Pobiegłam w kierunku pokoju, gdzie zamykając drzwi na klucz weszłam do łazienki, która była przyłączona do pomieszczenia. Zamykając się na kolejny klucz, upadłam kolanami na podłogę, płacząc żałośnie. Słyszałam krzyk Patricka pełen żalu i rozpaczy. Nie mogłam jednak go wpuścić. Wiedziałam bowiem, że bym mu uległa. Powiedziałabym mu prawdę. Nie mógł jednak jej poznać bo bym go zraniła. Łapiąc się dłonią za umywalkę, przytrzymałam się jej wstając powoli. Patrząc w lustro ujrzałam dziewczynę z burzą czekoladowych włosów, jasnej cerze i szklanych oczach, której drżała wolna warga a po policzku spłynęła kolejna łza. Patrzyła się na mnie swoimi oczami w których trwał wielki żal. Patrzyła na mnie pełna rezygnacji. Patrzyła na mnie prosząc o pomoc. Opuszczając wzrok spojrzałam na siebie; chudą nastolatkę, która nie widzi sensu by dożyć jutra. Czy warto zajmować miejsce na tej planecie? Nikt nie zobaczy jak zniknę. Patrick o mnie zapomni, jestem sierotą uznaną za kryminalistkę.

"Zabiłaś brata, jak mogłaś?"

"Hope, dlaczego uciekłaś?"

"Hoppy, mała Hoppy"

"Hoppy pójdziemy na lody?"

Wspomnienia przewijały się niczym w kołowrotku, gdy nalewałam wody do wanny.

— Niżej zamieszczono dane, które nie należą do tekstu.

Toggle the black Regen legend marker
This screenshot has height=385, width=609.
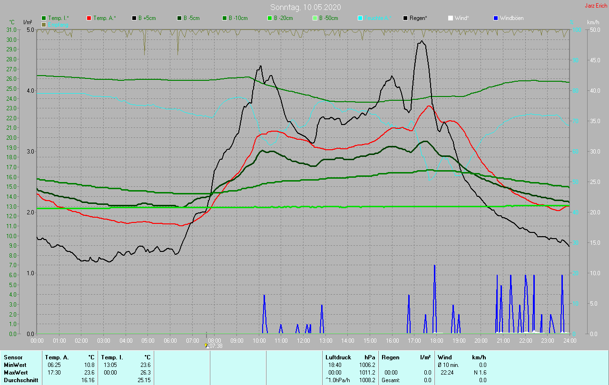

Nie dbałam o to by zdjąć ubrania, weszłam do wanny z mrożącą krew w żyłach wodą i zanurzałam się w niej powoli coraz głębiej. Wiedziałam, że stan krytycznego spadu temperatury ciała trwa do maksymalnie pięciu minut. Krótka śmierć - pomyślałam.
Będąc zamoczona do szyi, odliczałam powoli mijający czas. Słyszałam wciąż dobiegające krzyki Patricka ale zdawały się być tak odległe...
Nie czułam nóg, oddech stał się płytszy a obraz jakby zamazany. Zamknę oczy, będzie lepiej - pomyślałam z uśmiechem. Leżałam z zamkniętymi oczami, czując jak moży mnie sen.
-Hope, nie! - usłyszałam głos chłopaka na którego dźwięk me serce zabiło po raz ostatni...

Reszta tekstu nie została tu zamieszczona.